China becomes 'factory to the factories' as US-China trade plunges
Mar 20th 2026
China is exporting more industrial components while finished assembly moves to places like Southeast Asia, driven by U.S. tariffs and a broader geopolitical realignment that is reshaping trade and investment patterns.
- China's exports of intermediate goods such as smartphone parts, processors, memory chips and batteries rose 9% last year while consumer goods exports fell 2%, according to McKinsey's MGI report.
- Trade between the U.S. and China declined about 30% last year, driven largely by steep U.S. tariffs on Chinese goods.
- MGI found the U.S. replaced roughly two thirds of the goods it previously sourced from China by shifting procurement to countries like India and Southeast Asia.

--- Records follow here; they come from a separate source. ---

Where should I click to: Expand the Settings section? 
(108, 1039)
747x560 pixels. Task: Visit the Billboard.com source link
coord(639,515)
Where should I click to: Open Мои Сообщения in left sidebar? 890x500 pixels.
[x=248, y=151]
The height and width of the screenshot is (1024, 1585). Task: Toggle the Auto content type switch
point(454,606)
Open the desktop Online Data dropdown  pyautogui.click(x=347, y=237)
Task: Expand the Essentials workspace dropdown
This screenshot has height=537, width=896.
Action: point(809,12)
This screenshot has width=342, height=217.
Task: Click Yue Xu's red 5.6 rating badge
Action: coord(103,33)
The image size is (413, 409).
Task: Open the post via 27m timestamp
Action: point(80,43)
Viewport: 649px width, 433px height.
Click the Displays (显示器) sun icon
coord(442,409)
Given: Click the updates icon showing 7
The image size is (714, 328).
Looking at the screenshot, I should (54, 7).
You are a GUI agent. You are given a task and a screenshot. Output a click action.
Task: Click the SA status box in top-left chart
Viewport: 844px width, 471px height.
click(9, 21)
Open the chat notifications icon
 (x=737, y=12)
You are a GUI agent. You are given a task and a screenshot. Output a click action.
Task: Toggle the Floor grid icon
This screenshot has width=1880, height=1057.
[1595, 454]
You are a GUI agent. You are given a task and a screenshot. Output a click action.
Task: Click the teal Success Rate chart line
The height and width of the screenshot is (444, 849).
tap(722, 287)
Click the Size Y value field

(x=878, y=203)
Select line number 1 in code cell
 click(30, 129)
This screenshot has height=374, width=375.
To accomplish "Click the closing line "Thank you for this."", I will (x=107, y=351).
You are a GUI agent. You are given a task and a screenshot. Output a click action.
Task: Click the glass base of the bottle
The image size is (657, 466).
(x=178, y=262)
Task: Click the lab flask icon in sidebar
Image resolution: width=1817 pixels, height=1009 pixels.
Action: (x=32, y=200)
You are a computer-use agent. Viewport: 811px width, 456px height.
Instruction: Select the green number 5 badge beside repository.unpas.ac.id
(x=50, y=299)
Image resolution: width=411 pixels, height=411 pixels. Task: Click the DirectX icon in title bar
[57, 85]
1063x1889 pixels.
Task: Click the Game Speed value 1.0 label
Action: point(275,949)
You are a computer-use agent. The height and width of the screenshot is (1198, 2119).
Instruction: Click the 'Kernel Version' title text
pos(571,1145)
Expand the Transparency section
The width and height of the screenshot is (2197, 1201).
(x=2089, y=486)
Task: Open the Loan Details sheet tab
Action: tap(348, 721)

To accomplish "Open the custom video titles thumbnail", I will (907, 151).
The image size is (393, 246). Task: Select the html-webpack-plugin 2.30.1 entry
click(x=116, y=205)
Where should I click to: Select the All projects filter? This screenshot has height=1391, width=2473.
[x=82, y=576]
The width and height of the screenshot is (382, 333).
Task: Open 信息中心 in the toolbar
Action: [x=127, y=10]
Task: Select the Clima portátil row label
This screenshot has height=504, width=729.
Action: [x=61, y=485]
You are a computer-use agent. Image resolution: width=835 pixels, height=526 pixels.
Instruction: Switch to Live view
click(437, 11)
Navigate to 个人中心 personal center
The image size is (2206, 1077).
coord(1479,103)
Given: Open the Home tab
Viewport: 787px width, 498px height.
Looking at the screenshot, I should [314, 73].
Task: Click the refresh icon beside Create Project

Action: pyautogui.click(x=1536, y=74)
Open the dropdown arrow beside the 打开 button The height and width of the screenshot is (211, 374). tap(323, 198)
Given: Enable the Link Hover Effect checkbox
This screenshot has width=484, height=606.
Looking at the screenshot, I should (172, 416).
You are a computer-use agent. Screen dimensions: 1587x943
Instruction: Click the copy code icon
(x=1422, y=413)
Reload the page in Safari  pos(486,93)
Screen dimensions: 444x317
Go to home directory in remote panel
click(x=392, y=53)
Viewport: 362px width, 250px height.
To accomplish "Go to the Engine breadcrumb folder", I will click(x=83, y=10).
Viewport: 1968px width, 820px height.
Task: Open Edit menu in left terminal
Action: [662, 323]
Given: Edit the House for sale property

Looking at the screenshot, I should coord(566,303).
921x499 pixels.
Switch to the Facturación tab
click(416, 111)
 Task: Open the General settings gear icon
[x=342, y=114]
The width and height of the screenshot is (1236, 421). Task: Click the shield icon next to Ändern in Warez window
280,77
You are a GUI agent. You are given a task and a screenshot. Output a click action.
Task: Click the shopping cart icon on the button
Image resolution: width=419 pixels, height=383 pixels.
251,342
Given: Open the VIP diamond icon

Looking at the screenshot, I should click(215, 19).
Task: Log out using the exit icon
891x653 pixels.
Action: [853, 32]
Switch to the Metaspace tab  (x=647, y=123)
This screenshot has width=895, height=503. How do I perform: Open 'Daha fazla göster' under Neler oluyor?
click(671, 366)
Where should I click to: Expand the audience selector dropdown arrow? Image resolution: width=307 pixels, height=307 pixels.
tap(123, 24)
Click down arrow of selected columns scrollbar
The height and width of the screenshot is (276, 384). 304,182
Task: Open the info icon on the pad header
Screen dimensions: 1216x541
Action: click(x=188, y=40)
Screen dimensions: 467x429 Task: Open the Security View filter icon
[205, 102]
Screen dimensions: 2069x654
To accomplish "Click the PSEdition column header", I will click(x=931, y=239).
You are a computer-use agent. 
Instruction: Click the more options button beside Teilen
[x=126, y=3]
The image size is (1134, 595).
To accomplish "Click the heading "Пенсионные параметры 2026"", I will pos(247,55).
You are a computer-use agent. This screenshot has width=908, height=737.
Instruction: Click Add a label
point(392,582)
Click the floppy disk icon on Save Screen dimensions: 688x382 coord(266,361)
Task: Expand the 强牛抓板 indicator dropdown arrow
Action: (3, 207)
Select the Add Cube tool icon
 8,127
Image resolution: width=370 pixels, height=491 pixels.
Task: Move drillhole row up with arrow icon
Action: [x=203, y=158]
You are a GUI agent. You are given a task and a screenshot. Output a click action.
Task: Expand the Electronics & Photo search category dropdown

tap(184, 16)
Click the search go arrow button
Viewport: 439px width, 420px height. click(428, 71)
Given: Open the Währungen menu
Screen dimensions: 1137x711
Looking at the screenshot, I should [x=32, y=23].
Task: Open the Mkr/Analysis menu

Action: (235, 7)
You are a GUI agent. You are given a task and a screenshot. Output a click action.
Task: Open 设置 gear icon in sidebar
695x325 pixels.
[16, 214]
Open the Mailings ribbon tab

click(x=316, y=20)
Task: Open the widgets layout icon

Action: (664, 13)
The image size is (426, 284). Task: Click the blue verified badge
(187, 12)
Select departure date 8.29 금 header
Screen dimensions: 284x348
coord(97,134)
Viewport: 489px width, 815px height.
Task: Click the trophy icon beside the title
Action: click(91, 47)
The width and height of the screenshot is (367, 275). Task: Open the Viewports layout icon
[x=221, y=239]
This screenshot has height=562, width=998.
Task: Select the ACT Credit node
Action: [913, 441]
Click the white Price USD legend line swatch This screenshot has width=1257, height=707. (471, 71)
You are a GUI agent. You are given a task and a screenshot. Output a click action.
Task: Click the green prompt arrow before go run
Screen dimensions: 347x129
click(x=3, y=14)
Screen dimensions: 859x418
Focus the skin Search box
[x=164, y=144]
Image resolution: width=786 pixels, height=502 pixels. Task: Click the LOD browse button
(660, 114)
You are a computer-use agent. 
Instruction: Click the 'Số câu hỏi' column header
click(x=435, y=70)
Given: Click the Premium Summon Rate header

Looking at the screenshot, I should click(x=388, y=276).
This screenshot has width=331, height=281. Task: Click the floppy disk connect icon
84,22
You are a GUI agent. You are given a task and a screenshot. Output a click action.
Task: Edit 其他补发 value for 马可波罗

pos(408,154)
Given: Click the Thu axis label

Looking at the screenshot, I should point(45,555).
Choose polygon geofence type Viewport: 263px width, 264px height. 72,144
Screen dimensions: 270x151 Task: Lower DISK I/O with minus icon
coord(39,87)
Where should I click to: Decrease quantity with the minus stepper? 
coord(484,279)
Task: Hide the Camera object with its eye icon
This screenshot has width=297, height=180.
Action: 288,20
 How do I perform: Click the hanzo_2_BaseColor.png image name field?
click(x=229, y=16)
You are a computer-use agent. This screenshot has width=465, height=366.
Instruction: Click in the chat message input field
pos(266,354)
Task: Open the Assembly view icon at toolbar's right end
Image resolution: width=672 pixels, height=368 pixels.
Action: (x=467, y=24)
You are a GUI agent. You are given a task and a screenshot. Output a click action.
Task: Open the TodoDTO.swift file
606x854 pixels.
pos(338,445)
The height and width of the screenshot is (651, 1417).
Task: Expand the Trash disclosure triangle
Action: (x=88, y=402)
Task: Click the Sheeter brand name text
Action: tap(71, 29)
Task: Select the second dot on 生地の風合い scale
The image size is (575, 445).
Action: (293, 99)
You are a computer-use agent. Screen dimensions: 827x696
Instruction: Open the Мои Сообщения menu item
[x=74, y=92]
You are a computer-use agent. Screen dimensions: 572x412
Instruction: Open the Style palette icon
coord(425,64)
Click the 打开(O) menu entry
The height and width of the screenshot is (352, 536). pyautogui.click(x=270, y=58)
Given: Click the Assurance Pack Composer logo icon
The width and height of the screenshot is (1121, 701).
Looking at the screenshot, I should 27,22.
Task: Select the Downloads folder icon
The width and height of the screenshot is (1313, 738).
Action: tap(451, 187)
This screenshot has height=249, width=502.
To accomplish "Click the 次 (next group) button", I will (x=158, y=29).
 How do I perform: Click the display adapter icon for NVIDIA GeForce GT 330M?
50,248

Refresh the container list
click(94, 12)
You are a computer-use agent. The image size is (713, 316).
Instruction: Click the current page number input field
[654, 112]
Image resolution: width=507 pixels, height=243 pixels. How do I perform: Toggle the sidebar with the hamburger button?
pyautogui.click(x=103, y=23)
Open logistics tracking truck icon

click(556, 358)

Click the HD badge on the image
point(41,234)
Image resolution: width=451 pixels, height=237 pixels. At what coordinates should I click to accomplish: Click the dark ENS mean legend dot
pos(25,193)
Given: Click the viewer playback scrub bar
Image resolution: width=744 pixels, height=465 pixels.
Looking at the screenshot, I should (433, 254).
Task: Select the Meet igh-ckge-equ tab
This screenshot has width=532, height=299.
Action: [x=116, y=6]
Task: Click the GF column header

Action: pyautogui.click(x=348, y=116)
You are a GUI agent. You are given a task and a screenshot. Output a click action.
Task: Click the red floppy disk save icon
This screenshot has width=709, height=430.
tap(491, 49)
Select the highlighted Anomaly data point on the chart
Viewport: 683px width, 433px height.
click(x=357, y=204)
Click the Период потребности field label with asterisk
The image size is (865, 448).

- ASEAN acted as a major assembly hub and matchmaker for supply chains, with its exports growing about 14%, more than twice the global average.
- China increased trade with emerging markets in Southeast Asia, Europe, Latin America and Africa as it diversified partners amid geopolitical tensions with the U.S.
- Foreign direct investment patterns are realigning: China is now a net investor overseas while U.S. investment into China has declined, and the geopolitical distance of FDI fell 13% versus a 7% decline for trade last year.
- MGI concludes that globalization is being reconfigured along geopolitical lines rather than reversing, with supply chains shifting to aligned partners and 'China plus one' strategies accelerating.